Bogglopolypse Now



And you thought they were just garden-variety alcoholics. In fact, the FM crack staff also get their kicks from Boggle.



And you thought they were just garden-variety alcoholics. In fact, the FM crack staff also get their kicks from Boggle. Boggle, for the unconverted amongst you, is a surprisingly addictive word-search game where one hunts forwards, backwards, up, down and diagonally in a grid of lettered cubes. Though some use a 4-by-4 grid, FM favors the deluxe 5-by-5 model for, as the box reads, “those BOGGLE lovers who can’t stop connecting letters to spell words and collect more points.” True! In the space of three minutes, one must find words no less than four letters in length. Proper nouns are not allowed and the same letter cube can be used only once per word. A quick tutorial for clarification:

K E N Y O

N S E A N

M A T T H

E W W E A

V E R F M

To get the word “KEEN,” one moves in many directions and each letter cube is used no more than once. After three minutes are up, players compare their list of words found—if more than one player has found the same word, all must strike it from their list. Words found by only one player are assigned scores: 1 point for a four-letter word, 2 points for a five-letter word, and so on.

FM, full of those Boggle lovers who can’t stop connecting letters to spell words and collect more points, turned to Arts for a chance—three rounds of Boggle—to prove their word-finding superiority. Arts met the challenge through puffing out their chests and many calls of “Bring it!” These actions were returned in the form of good old-fashioned e-mail thrashings:

Date: Thu, 7 Nov 2002 03:22:24 -0500 (EST)

From: Benjamin David Mathis-Lilley

To: Thalia Shoshana Field

Subject: two things

I’ve heard you’ve been talking some shit Boggle-wise. Let me just say that I’m not a betting man, but the odds are good that you, “Matt Sussman” (if that is his real name) and whatever other monosyllabic punks you drag into this FM-Arts smackdown will be weeping in pain and contrition before that three-minute glass is even halfway down. This will be a relentless vocabulatory pounding that could only be surpassed by William Safire playing George W. Bush at Scrabble. Christine Yokoyama is a 100-pound ball of four-, five-, six- and even seven-letter fury, and she will end you.

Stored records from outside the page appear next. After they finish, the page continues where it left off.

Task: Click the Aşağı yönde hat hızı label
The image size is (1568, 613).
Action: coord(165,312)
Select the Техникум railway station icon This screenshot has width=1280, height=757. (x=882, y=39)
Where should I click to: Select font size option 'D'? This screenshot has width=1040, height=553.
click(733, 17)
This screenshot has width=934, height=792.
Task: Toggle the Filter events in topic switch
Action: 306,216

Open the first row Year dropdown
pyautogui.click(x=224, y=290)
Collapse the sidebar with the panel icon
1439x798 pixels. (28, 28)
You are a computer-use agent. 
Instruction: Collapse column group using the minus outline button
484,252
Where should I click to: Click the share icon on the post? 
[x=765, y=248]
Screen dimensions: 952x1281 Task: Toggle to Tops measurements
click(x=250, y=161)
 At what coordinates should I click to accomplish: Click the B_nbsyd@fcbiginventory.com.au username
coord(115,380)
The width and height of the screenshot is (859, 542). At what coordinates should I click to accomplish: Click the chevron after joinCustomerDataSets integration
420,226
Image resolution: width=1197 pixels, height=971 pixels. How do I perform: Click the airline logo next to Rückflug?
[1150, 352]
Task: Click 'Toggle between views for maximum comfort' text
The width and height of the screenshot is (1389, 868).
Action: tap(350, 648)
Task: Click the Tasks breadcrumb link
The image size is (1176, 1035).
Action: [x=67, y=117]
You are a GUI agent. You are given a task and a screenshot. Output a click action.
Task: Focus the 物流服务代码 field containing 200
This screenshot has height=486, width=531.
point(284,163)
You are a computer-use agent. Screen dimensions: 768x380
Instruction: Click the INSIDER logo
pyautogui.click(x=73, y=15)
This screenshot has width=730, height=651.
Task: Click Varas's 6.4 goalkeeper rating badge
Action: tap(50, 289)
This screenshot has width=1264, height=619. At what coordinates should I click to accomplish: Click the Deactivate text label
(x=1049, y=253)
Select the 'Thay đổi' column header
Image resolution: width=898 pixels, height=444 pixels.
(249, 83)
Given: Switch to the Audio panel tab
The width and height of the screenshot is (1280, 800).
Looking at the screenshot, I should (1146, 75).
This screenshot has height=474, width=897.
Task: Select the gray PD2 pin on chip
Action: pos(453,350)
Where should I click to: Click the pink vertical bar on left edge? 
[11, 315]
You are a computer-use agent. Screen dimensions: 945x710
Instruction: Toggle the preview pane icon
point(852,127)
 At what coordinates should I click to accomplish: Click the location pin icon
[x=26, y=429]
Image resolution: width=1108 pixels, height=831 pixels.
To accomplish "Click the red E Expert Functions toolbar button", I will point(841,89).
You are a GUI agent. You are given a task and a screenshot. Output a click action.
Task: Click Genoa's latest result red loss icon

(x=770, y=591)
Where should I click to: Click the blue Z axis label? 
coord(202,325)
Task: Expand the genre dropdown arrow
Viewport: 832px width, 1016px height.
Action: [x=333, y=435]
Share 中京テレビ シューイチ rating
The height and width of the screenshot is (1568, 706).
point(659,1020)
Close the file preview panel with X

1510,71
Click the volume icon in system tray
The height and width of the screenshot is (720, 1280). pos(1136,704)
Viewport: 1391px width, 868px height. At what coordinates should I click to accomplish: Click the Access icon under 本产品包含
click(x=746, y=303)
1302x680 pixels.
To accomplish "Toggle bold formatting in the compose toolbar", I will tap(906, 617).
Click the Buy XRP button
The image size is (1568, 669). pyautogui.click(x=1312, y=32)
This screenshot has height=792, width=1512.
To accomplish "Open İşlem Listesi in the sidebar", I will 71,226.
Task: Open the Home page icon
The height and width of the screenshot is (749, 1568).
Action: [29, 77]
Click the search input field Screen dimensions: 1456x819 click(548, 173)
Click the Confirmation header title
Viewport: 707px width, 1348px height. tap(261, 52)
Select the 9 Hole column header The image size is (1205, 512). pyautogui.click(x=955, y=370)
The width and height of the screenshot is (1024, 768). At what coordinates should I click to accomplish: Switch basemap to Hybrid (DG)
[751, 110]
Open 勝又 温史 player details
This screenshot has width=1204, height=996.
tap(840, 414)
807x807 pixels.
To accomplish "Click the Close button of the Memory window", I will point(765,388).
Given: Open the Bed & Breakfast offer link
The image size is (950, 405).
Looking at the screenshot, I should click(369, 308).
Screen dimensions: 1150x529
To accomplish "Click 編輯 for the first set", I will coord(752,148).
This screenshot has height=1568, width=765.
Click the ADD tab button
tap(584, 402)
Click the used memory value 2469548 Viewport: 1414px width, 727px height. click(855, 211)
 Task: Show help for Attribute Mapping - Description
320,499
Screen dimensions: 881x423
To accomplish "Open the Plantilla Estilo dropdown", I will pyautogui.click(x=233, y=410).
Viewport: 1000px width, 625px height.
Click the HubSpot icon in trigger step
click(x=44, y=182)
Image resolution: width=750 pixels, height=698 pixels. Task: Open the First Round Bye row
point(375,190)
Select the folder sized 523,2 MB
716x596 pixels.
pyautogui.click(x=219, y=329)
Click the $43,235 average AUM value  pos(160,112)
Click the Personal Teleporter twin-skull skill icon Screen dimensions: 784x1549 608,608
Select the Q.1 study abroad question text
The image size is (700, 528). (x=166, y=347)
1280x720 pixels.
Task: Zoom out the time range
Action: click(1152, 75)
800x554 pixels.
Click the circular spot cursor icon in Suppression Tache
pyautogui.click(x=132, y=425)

Sadly, at last Thursday’s Boggle tournament, flyweight Boggle heavyweight Christine C. Yokoyama ’04 was unable to bring the FM team to victory. FM faced handicaps from the start, namely intoxication from consumption of dangerously fluorescent wine coolers and the conspicuous absence of Gossip Gizzuy and his two points’ worth of gratuitous letters. But the FM team did not go gentle into the good nizzight: Aforementioned trash-talker Benjamin D. Mathis-Lilley ’03 fought the good fight, asking if S-E-I-N-E was a word, or just, you know, a river. Mathis-Lilley was dealt a massive cock-block in the third round by Kenyon S.M. Weaver ’03, when both players discovered they had both found GENE, GENETIC and GENETICS, resulting in no points for either player and yet another loss for the cracked staff, their third out of three. ¡Ay!

The Arts staff, considerably more robe robes orbs sore bore bores sober, and, hell, just a lot better at Boggle than their competitors, quashed their competition in each of the three separate rounds, for a final score of 90 against FM’s piddling 44. Arts put shame in FM’s game: Books editor Matthew B. Sussman ’03 scored 18 points in one round alone, while Arts Chair-elect Jacob H. Russell ’05 proudly announced that he was the only one who found P-E-N-I-S. For the sake of numerical balance, the Arts team was joined by FM Associate and Crimson President-elect Amit R. Paley ’04. Paley became incredibly involved in the game, leaning over the board until his leopard-skin boxer shorts were visible. In a later CNN interview, Paley admitted that they were a gift from his mother, and noted that you can’t spell associate without ass.

Despite Mathis-Lilley’s earlier assurances that Arts’ scores would “be like a drop in the ocean, an angry FM ocean that forms into a giant tidal wave of words crushing the Arts section like the tidal wave crushed New York City in the 1998 movie Deep Impact,” he was wrong. So very wrong.